Senator Mark Pryor (D-AR) is circulating some basic parameters from which to work on minors' privacy. As Chairman of the Senate Commerce Committee's Subcommittee on Consumer Protection, the Senator has a keen interest in data privacy and data security, and protecting minors plays a major role in his work.
MRA has met with his staff and will continue to work with them on these issues.
Here are the key points raised in Senator Pryor's paper of interest to the survey, opinion and marketing research profession. It is important to consider them carefully, since he may seek to turn these parameters into some form of legislation in the near future.
- Direct the FTC to promulgate a rule that would require entities that operate sites or applications that publically host user generated content and have access to a user’s personal information to provide the technical capability to accommodate and make every reasonable effort to comply with a request from a content originator who is under the age of 18 to delete an account or account related data that is under the sole purview of the content originator. This should exclude such things as message board postings.
- Require any entity that publicly hosts accounts with user generated content to clearly and conspicuously provide an easily accessible community reporting and policing option.
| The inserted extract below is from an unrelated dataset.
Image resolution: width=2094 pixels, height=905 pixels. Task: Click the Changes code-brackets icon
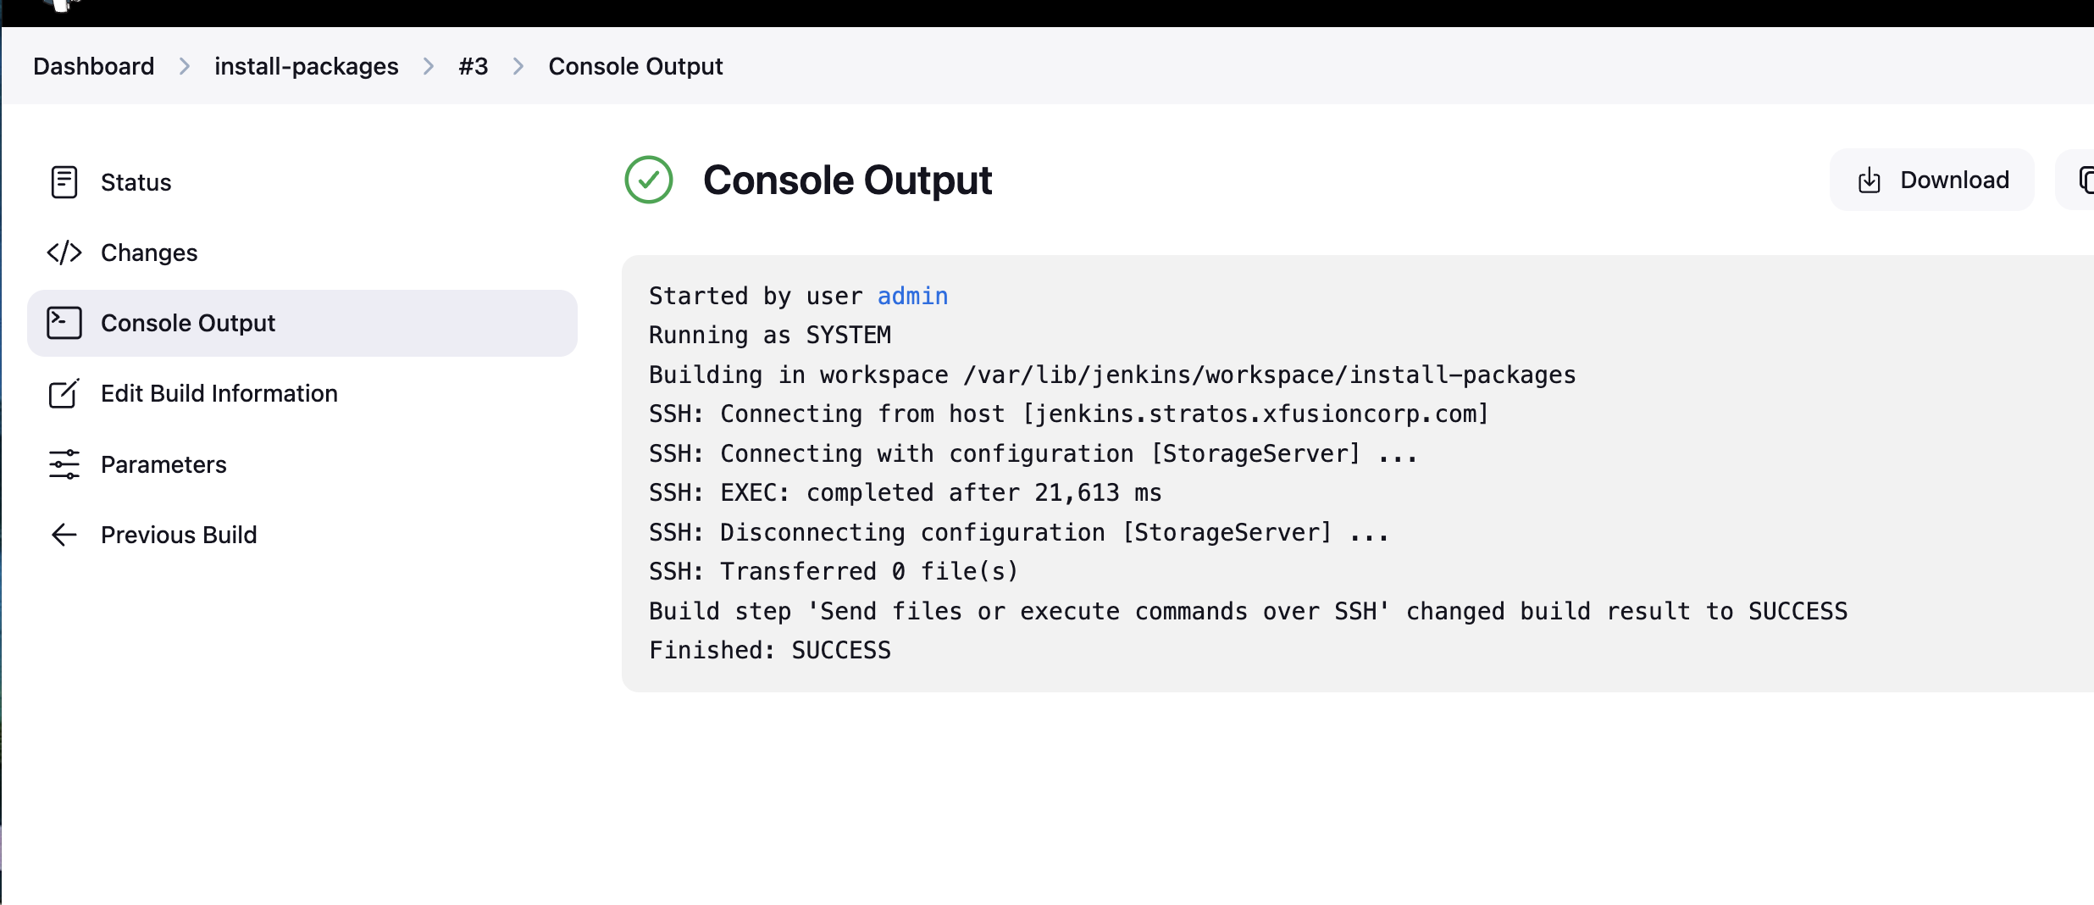click(x=64, y=253)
- Require default privacy settings to be set on the most limited option offered by the entity.
- Amend the definition of personal information to give FTC authority to include criteria that may be deemed necessary to better protect children and teens.
- Require any company that collects or monitors data to provide clear and conspicuous disclosure of the extent, nature, and specific purpose of data collection and surveillance practices, including specific disclosure of the extent, nature, and specific purpose of data used by third-party entities. All third parties with access to collected data will be subject to the same regulations as the first party that collected data.
- Require an opt-out option for first-party collected data and targeted marketing to users 13-17; opt-in for third-party use of data, including targeted marketing to 18 and under on mobile platforms. Companies should be encouraged to make every effort to make collected data anonymous and collection should be limited only to what is necessary to provide a requested service or transaction.
- Provide FTC safe-harbor for entities that utilize FTC guidelines for user friendly privacy policies. Encourage entities to utilize layered privacy policies to retain limitations on liability, but also provide simpler privacy policies that consumers will actually read across all platforms.
- Update COPPA to apply to mobile platforms and applications.
- FTC should initiate a review of COPPA at least every three years, not 10.
- Include preemption, but allow for enforcement by State Attorneys General.